第22章 唯一望んだもの(❤︎)
「…いいや、なんでもない。こんなこと願わなくたって、いつまでも待つって決めたのはボクだからね」
「?」
「ふふっ、こっちの話。それより…」
一瞬、悲しげな顔をしたかと思えば、すぐにいつものライトくんに戻る。
「せっかくいい夜なんだし…今夜はここで血を吸わせてもらおうかな」
「きゃっ!ら、ライトくん…」
ライトくんが私を引き寄せる。
「たまには気分を変えないとね…んっ」
「あっ……」
キバが首筋の皮膚にゆっくりと沈み、血を吸われる私はふるっと小さく身を震わせる。
「あとでちゃんとキスもしてあげるね。キミの大好きな、深くて甘ーいキスをさ…。だから今は別の甘い果実をちょうだいよ…んっ…」
「あ、ライトくん…っ」
「……っ……はぁ……やっぱり……メグルちゃん……キミの血の味は……」
「んん……っ」
「どれだけ吸っても……んっ……飽きない……特別だよ……んんっ」
「……はぁっ……ライト……くん……」
「甘い吐息…気持ちイイんだね。いいよ…その声でもっとボクを誘ってよ……んっ……」
「(それはね、ライトくん…。私の血が特別って思うのはきっと…私が天使だから…天使の中でも高潔な血を持つからなんだよ…?)」
"私"が特別だから血が甘く感じるんじゃない。私の中に流れる"天使の血"がそうさせてるの。
「……んっ。……?どうしたの?メグルちゃん?」
「っ……!ううん…なんでもないよ?」
「…そう。ならイイや。はっ……んっ……」
「…………っ」
ライトくんは私自身を選んでくれた。"あの人"と私を重ねて見てるんじゃない。彼はちゃんと、私だと認識して血を吸っている。

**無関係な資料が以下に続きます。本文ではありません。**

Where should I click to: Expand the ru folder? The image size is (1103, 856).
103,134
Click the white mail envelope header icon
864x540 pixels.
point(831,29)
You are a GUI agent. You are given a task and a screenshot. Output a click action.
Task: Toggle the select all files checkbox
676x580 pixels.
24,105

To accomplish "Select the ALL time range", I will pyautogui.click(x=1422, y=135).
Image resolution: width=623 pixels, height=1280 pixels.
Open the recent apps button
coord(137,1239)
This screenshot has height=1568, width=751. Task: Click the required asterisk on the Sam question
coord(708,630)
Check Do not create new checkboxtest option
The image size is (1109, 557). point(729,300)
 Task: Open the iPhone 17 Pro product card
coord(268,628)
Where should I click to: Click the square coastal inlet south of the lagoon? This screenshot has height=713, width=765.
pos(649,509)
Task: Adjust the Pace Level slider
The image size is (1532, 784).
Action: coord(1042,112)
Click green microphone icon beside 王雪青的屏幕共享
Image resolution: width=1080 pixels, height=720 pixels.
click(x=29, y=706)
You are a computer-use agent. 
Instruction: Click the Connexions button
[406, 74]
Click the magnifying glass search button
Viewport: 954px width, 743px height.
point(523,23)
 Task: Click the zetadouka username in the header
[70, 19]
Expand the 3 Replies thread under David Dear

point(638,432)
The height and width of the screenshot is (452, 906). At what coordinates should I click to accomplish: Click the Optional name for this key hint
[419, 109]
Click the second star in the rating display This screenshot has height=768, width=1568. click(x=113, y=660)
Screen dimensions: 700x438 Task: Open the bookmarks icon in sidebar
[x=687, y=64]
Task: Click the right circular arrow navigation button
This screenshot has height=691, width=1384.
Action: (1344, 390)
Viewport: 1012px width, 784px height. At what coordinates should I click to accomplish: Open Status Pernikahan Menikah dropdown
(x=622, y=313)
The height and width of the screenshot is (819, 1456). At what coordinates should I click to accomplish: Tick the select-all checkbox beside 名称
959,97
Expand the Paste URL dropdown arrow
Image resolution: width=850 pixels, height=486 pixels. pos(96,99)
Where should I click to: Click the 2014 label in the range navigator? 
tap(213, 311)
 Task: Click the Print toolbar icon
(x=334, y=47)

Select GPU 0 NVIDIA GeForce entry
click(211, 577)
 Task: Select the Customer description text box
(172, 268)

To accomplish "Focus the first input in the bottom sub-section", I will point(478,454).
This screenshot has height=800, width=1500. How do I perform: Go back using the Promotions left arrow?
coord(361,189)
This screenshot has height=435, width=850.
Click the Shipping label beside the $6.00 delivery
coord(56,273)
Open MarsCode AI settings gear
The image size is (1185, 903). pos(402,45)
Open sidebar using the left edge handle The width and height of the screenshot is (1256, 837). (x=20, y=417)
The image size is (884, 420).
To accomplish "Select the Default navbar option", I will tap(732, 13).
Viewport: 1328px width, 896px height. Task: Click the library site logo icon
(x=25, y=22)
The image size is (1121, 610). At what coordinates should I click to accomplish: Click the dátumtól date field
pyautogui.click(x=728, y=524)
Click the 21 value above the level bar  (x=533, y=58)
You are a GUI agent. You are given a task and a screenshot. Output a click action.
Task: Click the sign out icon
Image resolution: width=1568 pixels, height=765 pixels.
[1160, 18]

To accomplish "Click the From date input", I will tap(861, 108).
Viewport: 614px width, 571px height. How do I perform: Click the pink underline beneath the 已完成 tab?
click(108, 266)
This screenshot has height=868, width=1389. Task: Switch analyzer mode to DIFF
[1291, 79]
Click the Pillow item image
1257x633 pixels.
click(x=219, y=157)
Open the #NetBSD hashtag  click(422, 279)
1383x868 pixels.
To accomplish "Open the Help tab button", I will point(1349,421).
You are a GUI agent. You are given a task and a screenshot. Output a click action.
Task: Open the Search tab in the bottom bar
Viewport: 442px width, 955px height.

「んっ……ねぇお花ちゃん。唇を甘噛みしてるけど…もしかしてキスが待ち遠しいの?」
「…そう、だよ。だから…早くキスして、ライトくん…」
急かすようにライトくんの服を軽く引っ張る。優しいキスをしてほしい。私を愛してるってくらい、深くて甘い口付けが欲しい。